A Study to Evaluate the Long-Term Safety of BLI5100 in Patients With Gastroesophageal Reflux Disease

Braintree Laboratories

Status and phase

Completed

Phase 3

Conditions

Erosive Esophagitis

Non-erosive Reflux Disease

Treatments

Drug: BLI5100

Study type

Interventional

Funder types

Industry

Identifiers

NCT05890001

BLI5100-303

Details and patient eligibility

About

The objective of this study is to evaluate the safety of up to 12 months (52 weeks) of once daily oral administration of BLI5100 in patients with non-erosive reflux disease (NERD) or healed erosive esophagitis (EE).

Enrollment

400 patients

Sex

All

Ages

18 to 85 years old

Volunteers

No Healthy Volunteers

Inclusion criteria

Have completed the BLI5100-301 or BLI5100-302 study with no serious AE (SAE) related to study drug and no major Protocol Deviations;
Able to understand and comply with the protocol requirements;
Willing and able to provide written informed consent at Screening;
Is a female of non-childbearing potential, or If a female of childbearing potential, agrees to use an acceptable form of birth control and avoid egg donation from the Screening Visit until 6 months after the last dose of study drug;
If a male, agrees to use an acceptable form of birth control from the Screening Visit until 3 months after the last dose of study drug;
If a male, agrees to abstain from sperm donation through 3 months after administration of the last dose of study drug;
Have documented healed EE (BLI5100-301 study patients only).

Exclusion criteria

History of alcoholism, or substance abuse/addiction in the year before enrollment in the BLI5100-301 and BLI5100-302 studies;
- Note: Patients on prescribed opioids are eligible to participate if they have been on a stable dose for the duration of the BLI5100-301 and BLI5100-302 studies.
- Note: Retesting of a positive urine drug screen requires Medical Monitor approval.

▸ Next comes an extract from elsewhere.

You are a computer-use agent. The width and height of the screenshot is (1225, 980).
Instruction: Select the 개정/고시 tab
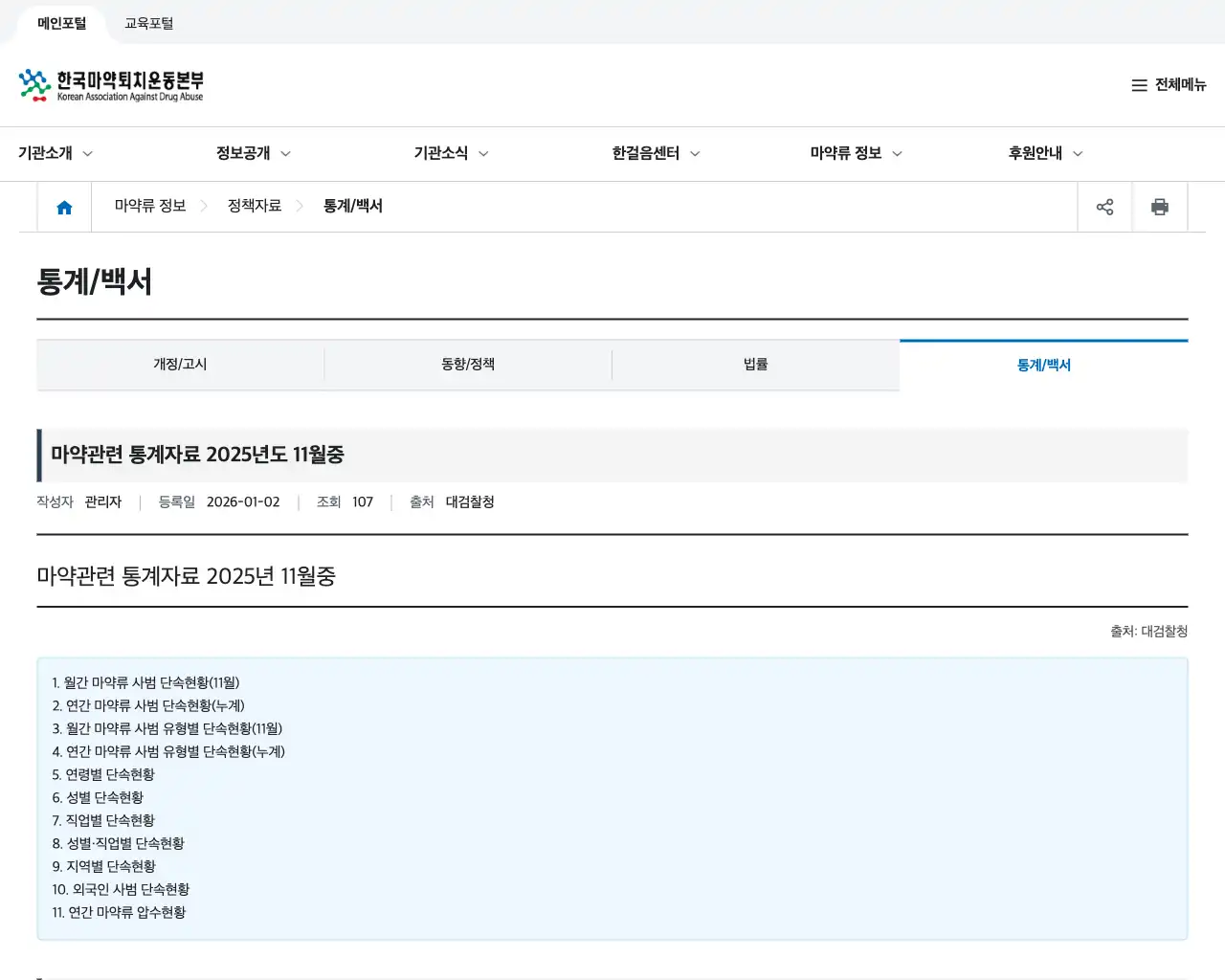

Positive urine drug screen for all drugs will require verification of prescription for the positive tested substance.
A diagnosis of manic-depression, anxiety disorder, panic disorder, somatoform disorder, personality disorder, or other psychological disorder is exclusionary, unless the patient is asymptomatic and well-controlled. Stable treatment, including non-medical therapy, is preferred, but minor adjustments can be made and should be consulted with the Medical Monitor;
Current use of antipsychotics, antidepressants, anxiolytics, or prescription sleeping medications, with the exception of a stable dose for the duration of the BLI5100-301 and BLI5100-302 studies;
Requirement of persistent (>3 times per week for >30 days) use of non-steroidal anti-inflammatory drugs (NSAIDs) during the course of the study;

o Note: Low-dose (≤100 mg/day) aspirin is allowed provided that it has been used for prophylaxis prior to study participation.
If a female, is pregnant, breastfeeding, or planning to become pregnant during the study or within 6 months after the last dose of study drug;
Abnormal laboratory results with clinical relevance at Screening as follows:
- Aspartate aminotransferase (AST), alanine aminotransferase (ALT), or alkaline phosphatase level of ≥2 × upper limit of normal (ULN);
- Total bilirubin level of ≥2 × ULN, unless Gilbert's syndrome is confirmed when direct bilirubin is ≤0.3 mg/dL;
- Estimated glomerular filtration rate <30 mL/min.
- Note: A lab value obtained during the Screening period may be retested once with Medical Monitor approval.
Abnormal ECG of clinical significance;
Involvement in another clinical study (other than BLI5100-301 and BLI5100-302 studies) within 4 weeks of initiation of study drug;
Any other clinically relevant condition that would confound study endpoints or adversely affect patient compliance with the study procedures in the medical judgment of the Investigator or Medical Monitor based on previous medical history or findings on Screening assessments.